A look at some great strivers of the l9th century and their relationship with fame. Hans Christian Andersen enjoys it; Fanny Mendelssohn hankers after it; Benjamin Robert Haydon perishes for lack of it; Edwin Landseer basks in it and overdoes it; Florence Nightingale utterly rejects it.
“A pure delight! Karin’s thespian skills meant that she transported us to the period making us perfect onlookers of those remarkable times. Thanks. A triumph!”
19 Feb 2025 – Florence Nightingale (1820-1910)
“I could have been a married woman, a literary woman or a nursing sister” recalls Florence Nightingale, who shunned publicity and hated having her portrait painted. She was highly musical, she kept prints from the Sistine Ceiling on her bedroom walls; and she observed in her NOTES ON NURSING – still in print – that “To make an art of life – that is the finest of all the fine arts.” In this lecture we look at some of Nightingale’s passions and preoccupations before and after the Crimean War.
26 Feb 2025 – Fanny Mendelssohn (1805-47)
Fanny Cecilia Mendelssohn was as talented as her brother Felix, four years younger. He called her his beloved Cantor, his teacher. She received the same musical education and composed prolifically in her early teens. Soon, however, she was persuaded by their father to take a back seat in favour of her brother. He became world-famous, acclaimed as a second Mozart. She remained a Berlin hausfrau, relatively unknown. But she continued to compose and to play the piano; and their mutual affection survived. Of her songs Felix said “They prove that true music exists…that the soul is made of music.”
05 Mar 2025 – Hans Christian Andersen (1805-75)
Andersen was not only a writer of stories for children but a gifted visual artist and an enthusiastic traveller, visiting mainland Europe 29 times, a record for his day. His travel book, A POET’s BAZAAR, is a delightful read. He created over 1,000 papercuts, many elaborate, together with collages and some remarkable landscape sketches. He was thrilled by the scientific discoveries of his day, anticipating the Channel Tunnel in a story THE MILLENIUM in which young Americans visit Europe in an airship, and see over it in a week, directed by their guidebook EUROPE IN SEVEN DAYS. He was a keen observer. “Every character is taken from life I know and I have known them all.”
12 Mar 2025 – E.H. Landseer (1802-73)
“If he were to take a blank piece of paper, and paint on it just one hair of any dog, we would know what dog!” says a critic of Queen Victoria’s favourite animal artist, Edwin Landseer.

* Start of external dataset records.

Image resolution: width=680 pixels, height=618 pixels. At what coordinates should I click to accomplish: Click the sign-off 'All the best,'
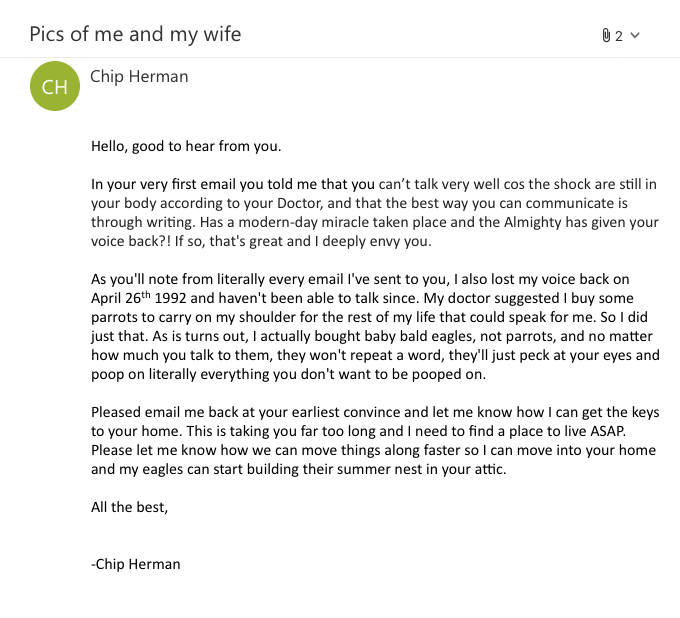[x=130, y=507]
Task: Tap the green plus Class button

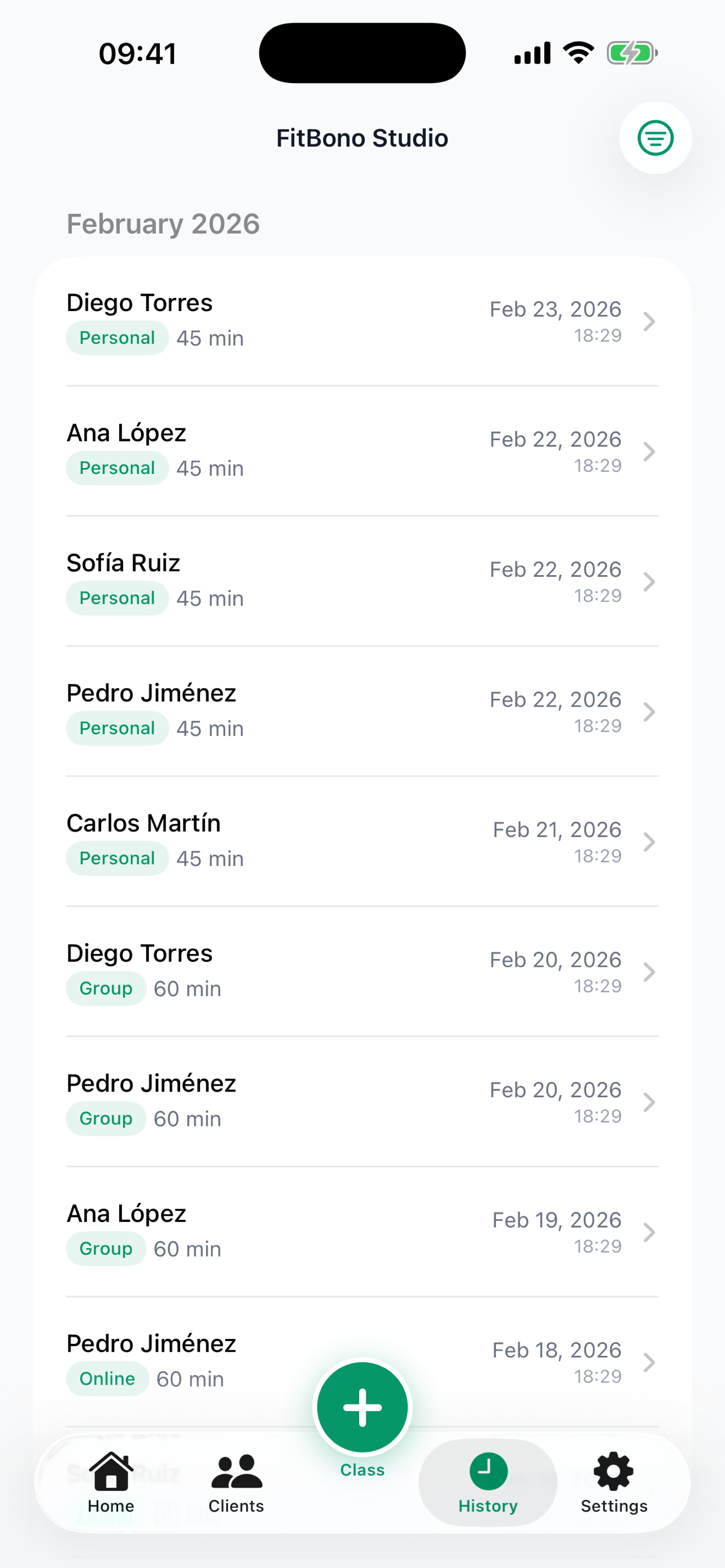Action: (362, 1407)
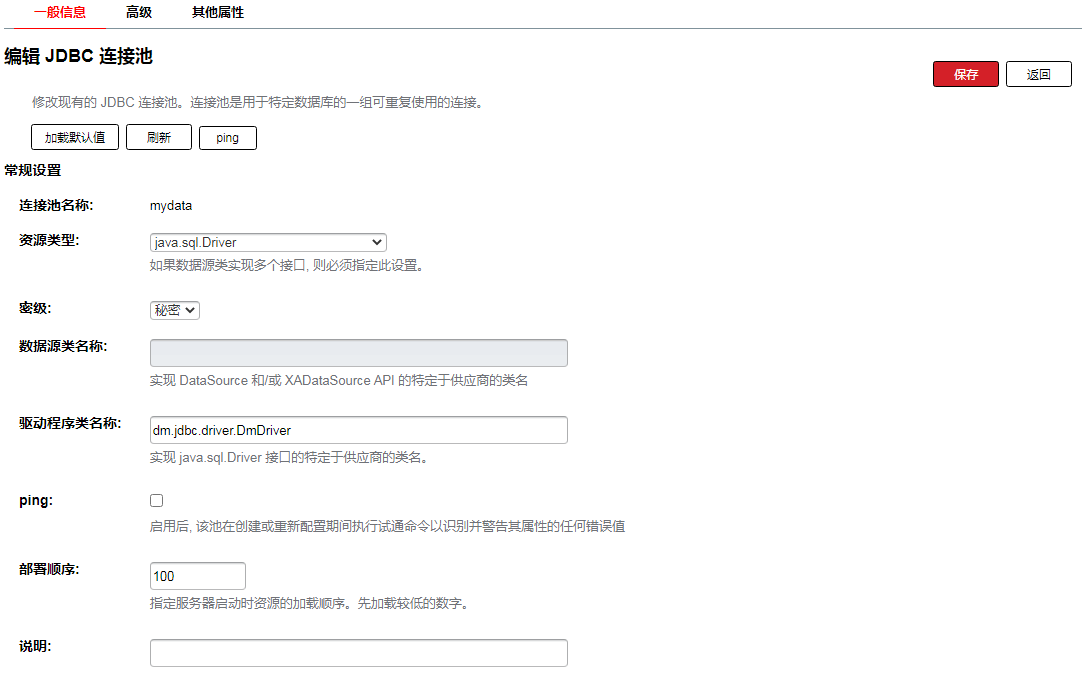Image resolution: width=1085 pixels, height=678 pixels.
Task: Expand the 资源类型 java.sql.Driver dropdown
Action: (268, 242)
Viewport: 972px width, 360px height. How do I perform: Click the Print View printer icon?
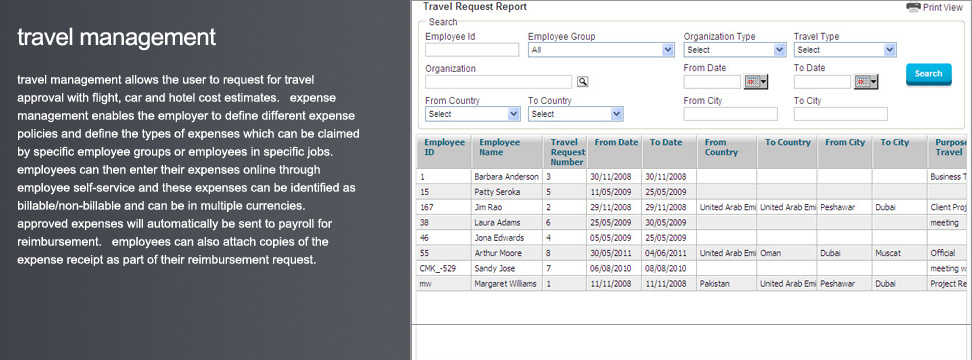[913, 7]
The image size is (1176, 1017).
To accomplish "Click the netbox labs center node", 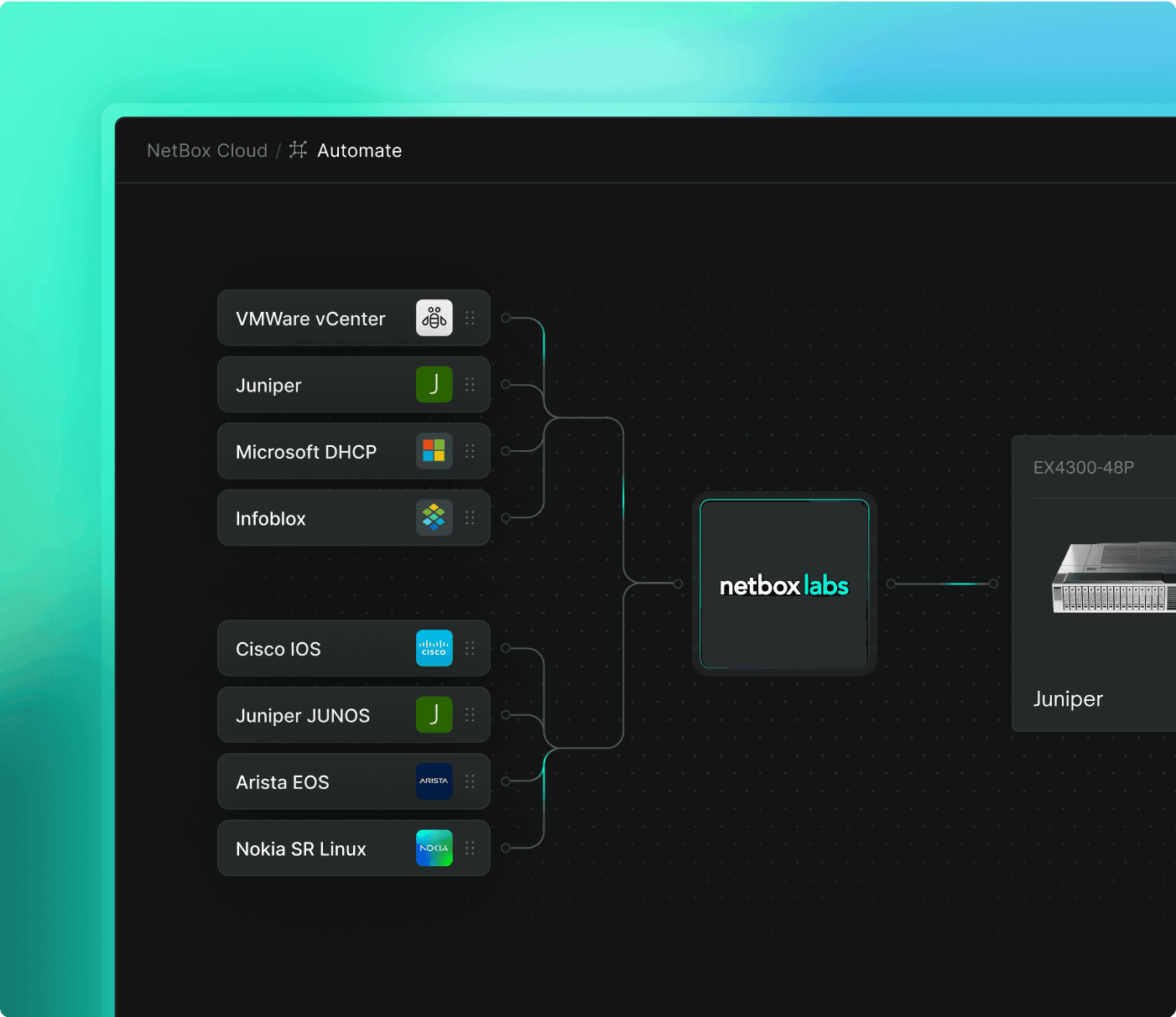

When asked where he found his profound understanding of dogs, the artist replied “Madam, by peeping into their hearts.” A superb painter and cartoonist, at home in many mediums, he enjoyed great social success due to his charm and accomplishments. Yet he would end up stressed, alcoholic and, some thought, actually mad. “He is hardly fit to be about and looks quite dreadful!” said an appalled Queen Victoria, who would loyally invite him to Balmoral nonetheless.
19 Mar 2025 – Benjamin Robert Haydon (1786-1846), Historical Artist
He inspired sonnets by his friends Keats and Wordsworth; his celebrated portrait of Wordsworth on Mount Helvellyn hangs in the National Portrait Gallery. His Hogarthian rendering of a burlesque “Mock Election” in the King’s Bench Prison was purchased by an enthusiastic King George lV. He worshipped the recently-arrived Elgin Marbles “May they take deep root in my nature, may their spirit be interwoven with my soul”. His large historical paintings did not succeed, partly due to bad eyesight, and he took his own life aged 60. He lived in his splenetic, passionate, hilarious and highly observant diaries.